Migrantinnen wird grundsätzlich vermittelt, sie hätten gefälligst zufrieden zu sein, dass sie überhaupt hier sein dürften, erklärt Stefania Del Sordo gegenüber dem Augustin. Künstlerinnen hätten da noch eine gewisse Narrenfreiheit, über das Thema «Migration» zu sprechen, erklärt sie. Auf die Frage, ob Künstlerinnen als Migrantinnen denn repräsentativ seien, wirft Petja Dimitrova ein, dass alle vier sehr wohl die Erfahrung der Prekarität gemacht hätten, und verweist etwa auf Carla Bobadillas Arbeit als Kindermädchen.
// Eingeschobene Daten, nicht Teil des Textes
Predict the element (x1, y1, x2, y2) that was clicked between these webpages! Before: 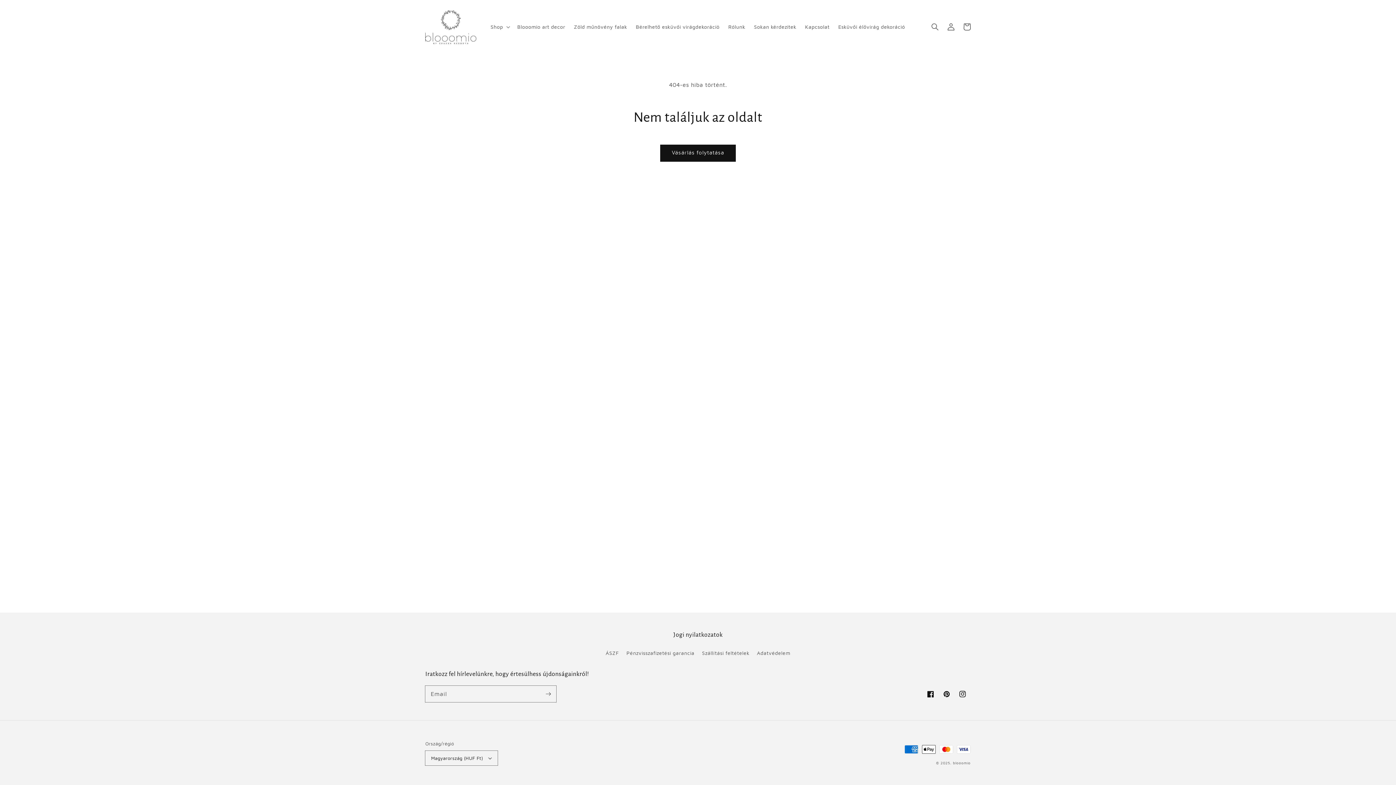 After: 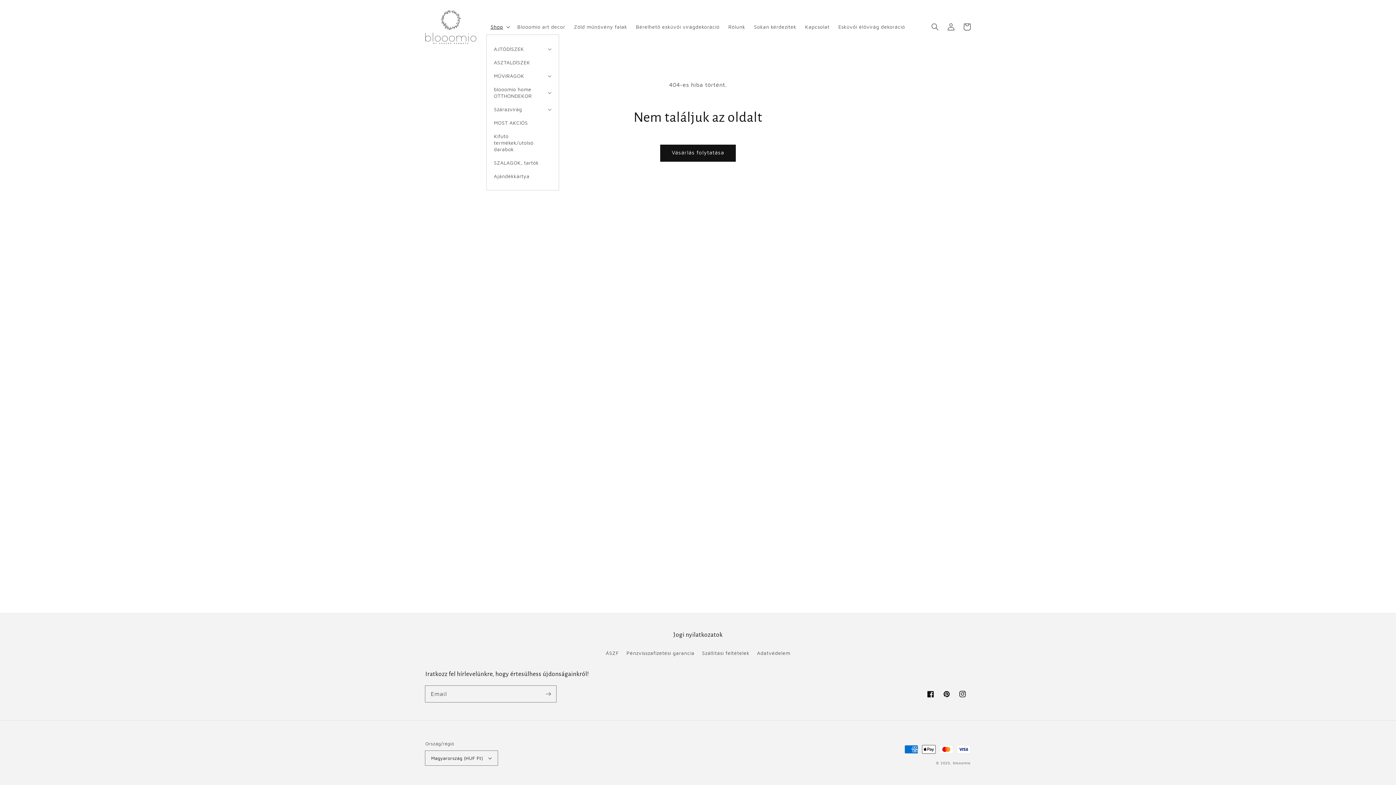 Action: label: Shop bbox: (486, 19, 513, 34)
Petja Dimitrova steuerte dem Buch das Videoprojekt «Blue Card for Keti» bei, das den verrückt-verzweifelten Werdegang einer Bulgarin dokumentiert, die noch vor dem Fall des so genannten «Eisernen Vorhangs» illegal nach Österreich kam und der dann ausgerechnet ein Polizist die Ehe zur Legalisierung ihres Aufenthaltsstatus anbot. Das seien eben die paradoxen Dinge des Lebens, erklärt Petja Dimitrova, die an der Akademie der Bildenden Künste lehrt und dort «Keti» in der Portierloge kennengelernt hat. Einen sprichwörtlich starken Auftritt in den «Migrationsskizzen» hat die Türkin Nilbar Güre, die sich etwa in einer Performance mit roten Boxhandschuhen ein Brautkleid abstreift und damit gegen patriarchale Strukturen in den Ring steigt.

Ein Buch geht auf Tournee

Petja Dimitrovas Video «Blue Card for Keti» wird derzeit im Rahmen der Ausstellung «eine Arbeit, die das, was sie reflektiert, nicht loswird» im Kunstpavillon Innsbruck gezeigt. Damit aber die geneigten LeserInnen des Augustin nicht so weit gen Westen reisen müssen, wird diese Ausstellung ab März auch im Wiener WUK zu sehen sein. Auch das Buch «Migrationsskizzen» soll in nächster Zeit in den Bundesländern auf Tournee gehen, um dort noch bekannter zu werden. Als pädagogisches Material für den Unterricht hat sich die Publikation ebenfalls bereits bewährt. Ob es eine Fortsetzung des Projekts geben wird? Ja, gerne, bitte, sagt Stefania Del Sordo, aber alles sei derzeit noch eine Frage der Finanzierung. Denn Erfahrungen mit prekarisierter Arbeit hätten die Künstlerinnen wie gesagt schon ausreichend gehabt.

Info:

Agnes Achola, Carla Bobadilla, Petja Dimitrova, Nilbar Güre, Stefania Del Sordo [Ed.]: Migrationsskizzen postkoloniale Verstrickungen, antirassistische Baustellen. Zweisprachig Deutsch/Englisch. Löcker Verlag. Wien 2010.